Recently, Joharifard et al. [19] did show a significant reduction in recurrence of SP after pleurectomy compared to pleural abrasion in a pediatric patient population. Interestingly, this study did also show a rather high recurrence rate after pleural abrasion (40%). Reasons for the higher recurrence rate remain unclear, as no other clinical factor did differ between the two groups except for the surgical method of pleurodesis.

We do also find a rather high rate of SP recurrence after PA (23.5%). At this point, we can only speculate for reasons and would name efficacy of the treatment itself as shown in open surgical series [5, 13]. Inexperience and lack of standardization might also contribute, as the treatment of PSP is basically a teaching operation at our institution. However, as the incidence of recurrence in the PP group did not change over time and with experience, the low recurrence rate might be solely attributed to the technique itself.

In our study, we did not use a chemical (talcum) pleurodesis.

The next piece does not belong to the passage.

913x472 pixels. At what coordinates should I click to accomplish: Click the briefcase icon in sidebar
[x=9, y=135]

Even though talc pleurodesis is widely used in Europe, it is not a routine procedure at our hospital. We do perform talc pleurodesis in patients with thoracic endometriosis and recurrent pneumothorax as well as other forms of secondary spontaneous pneumothorax. Due to possible side effects and complications in case of reoperation, we are rather reluctant to offer talc pleurodesis to young patients [2, 7]. However, in patients with coagulopathy we would recommend not to perform PP, but rather PA or talc pleurodesis to reduce postoperative bleeding risk.

Limitations of our study

Retrospective data analysis is the main limitation of our study. Postoperative pain, shown to be higher after PP in other studies, was not evaluated in our cohort. Postoperative pain should, however, be considered in any prospective randomized trial in the future. The question remains, to what extend patients would prefer a higher pain score to an elevated risk of disease recurrence leading to the placement of a chest drain and reoperation.

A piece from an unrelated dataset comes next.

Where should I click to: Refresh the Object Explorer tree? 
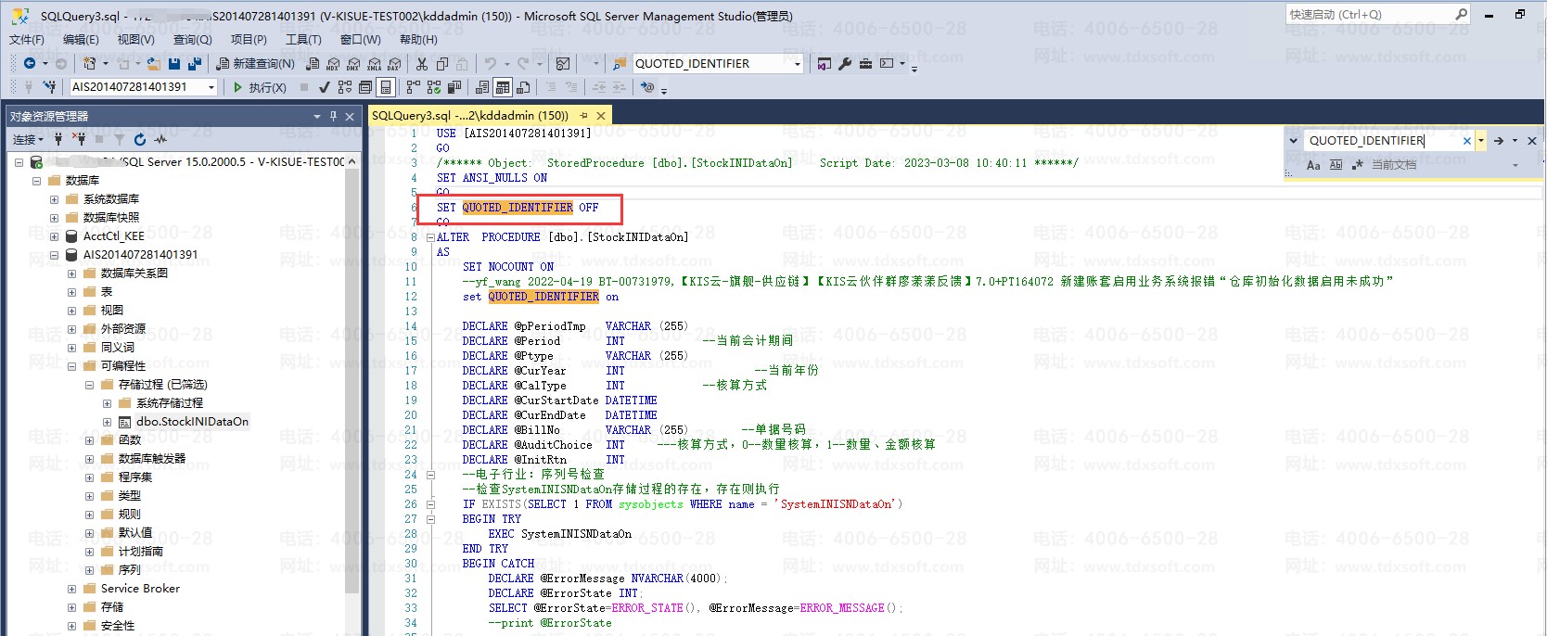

In summary, we were able to show a significant reduction in pneumothorax recurrence after PP compared to PA. Even though PP was performed by a VATS approach, we achieved low recurrence rates comparable to PP with an open approach. Expertise gained from other minimally invasive thoracic procedures might have contributed to this success. Therefore, minimally invasive treatment of PSP should be performed in centers with high experience. This might improve patients’ outcomes twofold, reducing the risk of recurrence and also reducing the risk of postoperative complications. Evidence of superiority of PP is growing. And yet, large randomized trials should be conducted to support this hypothesis.